一度迫害が始まれば、どんどんエスカレートしていく。
両親は小さいうちに人生と彼女を捨てた。迫害に耐えかねて自殺してしまったそうだ。
ならば彼女はどうやって生き延びたのか。
食べ物を見つけるのはやけにうまいのだと胸を張る。向こうから自分に教えてくれるのだと。
……魔法の使い方の一つに、食材の魔力分析がある。彼女は生存本能から、無意識にそんな使い方をしていたのかもしれん。
オレのことも、魔力を何となく察知して見つけたらしい。オレは食材ではないが。
聞けば聞くほど、哀しかった。何より、そんな悲劇を当たり前のこととして、仕方ないこととして話す彼女が哀しかったのだ。
「そんなことか。色が違う。ただそれだけのことで。下らない。あまりにも下らない!」
オレはついに激高した。
「ふざけるなッ! 貴様が何をしたと言うのだ!」
生まれが運命を決めるなど。しかも何ら根拠もわからぬ、然様な下らない迷信によってなど!
おかしいとは思っていた。こいつの怪我はやはり修業などではなく、他人によって傷付けられていたのだと確信する。
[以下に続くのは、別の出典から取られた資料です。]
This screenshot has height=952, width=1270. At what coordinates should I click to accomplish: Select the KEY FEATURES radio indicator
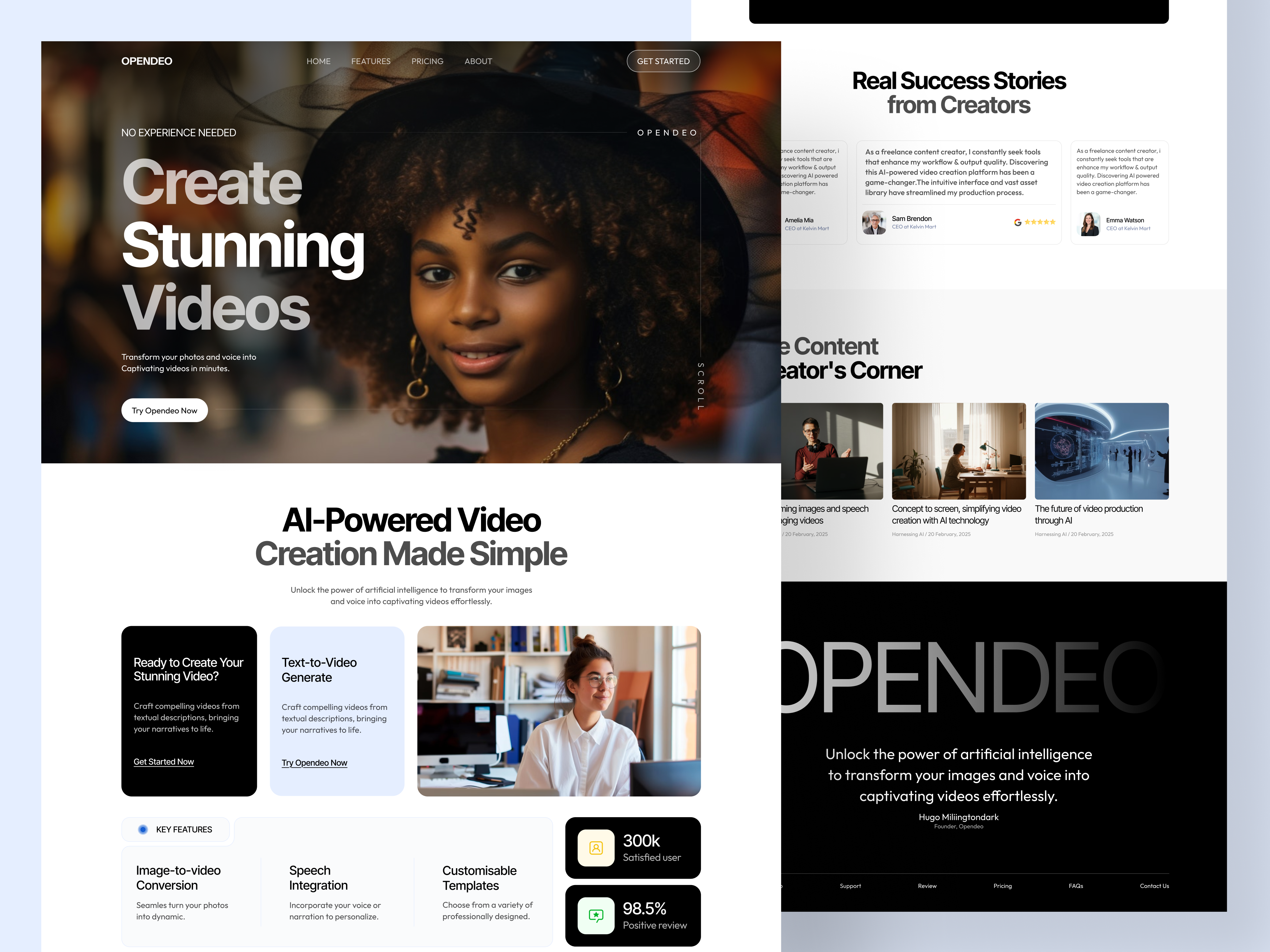pyautogui.click(x=142, y=829)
怒髪天を衝く。振り上げた拳と同時に、地鳴りが起こる。
「ちょ、ちょっと! 落ち着いて!」
彼女が縋り付いてとりなしたので、どうにか己を抑えることができた。
いかんな。やはり周囲に与える影響が大き過ぎる。
「すまん。取り乱した」
「はあ、もう……。でもヴィッターヴァイツ、私のためにこんなに怒ってくれるんだね」
嬉しそうに言うので、オレは気恥ずかしくなってつい顔を背けた。
「貴様も貴様だぞ。なぜこんな村、さっさと出ていかんのだ」
「そうしたいのは山々だけど……みんなあなたほど強くはないから。知ってる? この村だけなの。この辺りで、私たちが暮らせる場所は……ここだけなの。あの荒野、どこまでも広がっていて果てがわからないから」
「ちっ。そうか」
ままならぬものだ。
随分と広い荒野だとは思っていた。この星に飛来するとき、見た目で乾いた星という印象はあった。よもや彼女の知る限り、他に人の住める場所がないほどとは思わなかった。
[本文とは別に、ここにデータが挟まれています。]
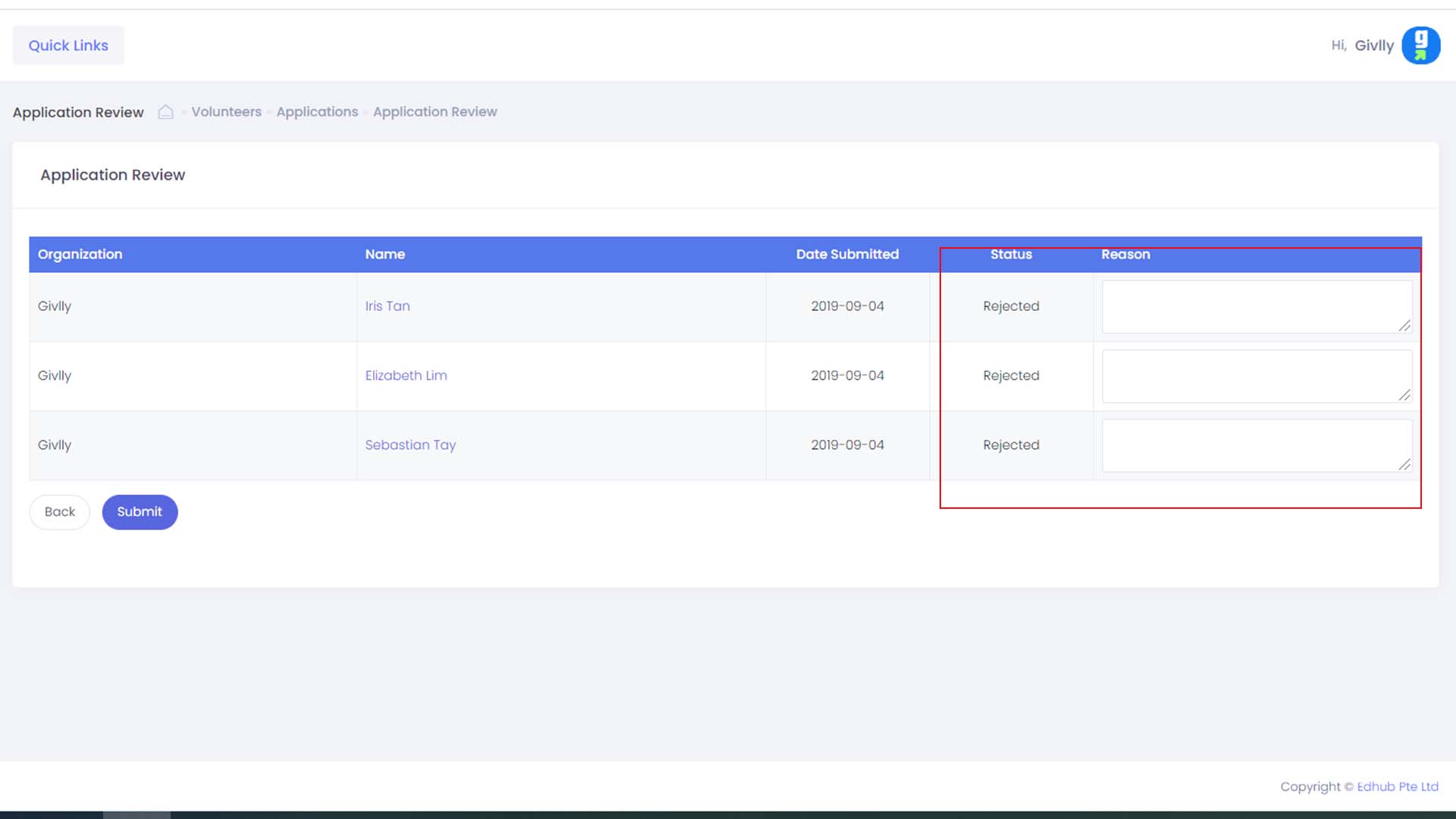The height and width of the screenshot is (819, 1456).
Task: Click resize handle of Sebastian Tay reason box
Action: click(x=1404, y=464)
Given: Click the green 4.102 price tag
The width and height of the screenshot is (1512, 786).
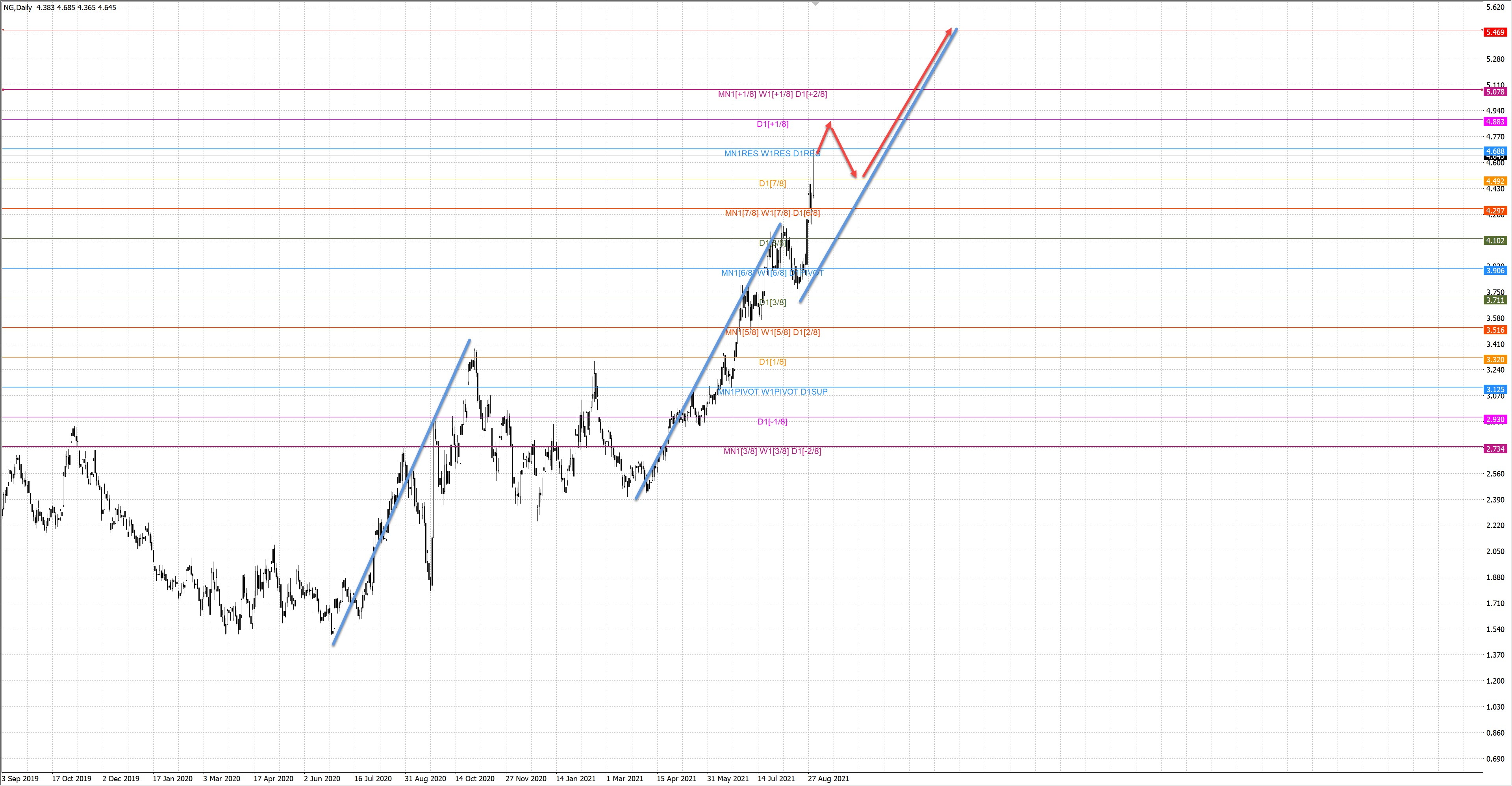Looking at the screenshot, I should pos(1494,241).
限られた水源と森。ちょうどオアシスのようになっているということか。
「あなたは本当に不思議な人。この世界の人間じゃないって言ってたけど、私は絶対に信じるよ。ヴィッターヴァイツに出会えてよかったって思ってる」
「おい。恥ずかしいことを言うな……。そもそもオレはまだ何もしていない」
「ごめんごめん。でもまだってことは、期待していいのかな?」
ああ。こいつは。本当に……。
だがここまで聞いてしまって何もしないという選択肢は、オレには持てなかった。
如何にするべきか。
優しい性根の持ち主だ。一人一人ぶん殴ってやりたいところだが、こいつは住民どもへの復讐は望んではいまい。
となれば、すべきことは一つ。
「そもそも、土地が貧しいから住民どもの発想も貧しくなるのだ。魔女憑きなど、何の根拠もない迷信に過ぎん」
彼女の頭をぽんと叩いた。オレには白い髪も、赤い瞳も、ただの美しい飾りにしか見えん。
綺麗ではないか。ただそれだけだ。
「いいだろう。こんな世界、オレが変えてやるとも。貴様が何ら特別なことはないただの小娘であると、オレが証明してやる。貴様にまつわる不幸な伝説とやらを終わらせてやろう」
オレにはそれができる。できてしまう。
呪われし運命と引き換えに得た力。【支配】は、世界を造り替えるだけの力を持っている。
大地の性質を変える。可能な限り豊饒な土地へと変貌させる。
治水を含め、あらゆる工事もしよう。力仕事はオレの得意分野だ。身一つですべてこなせる。
そうすれば、おそらくは崇められるだろう。人ではない扱いをされるだろう。
構わん。そいつは気に食わないが、貴様が魔女になるくらいなら。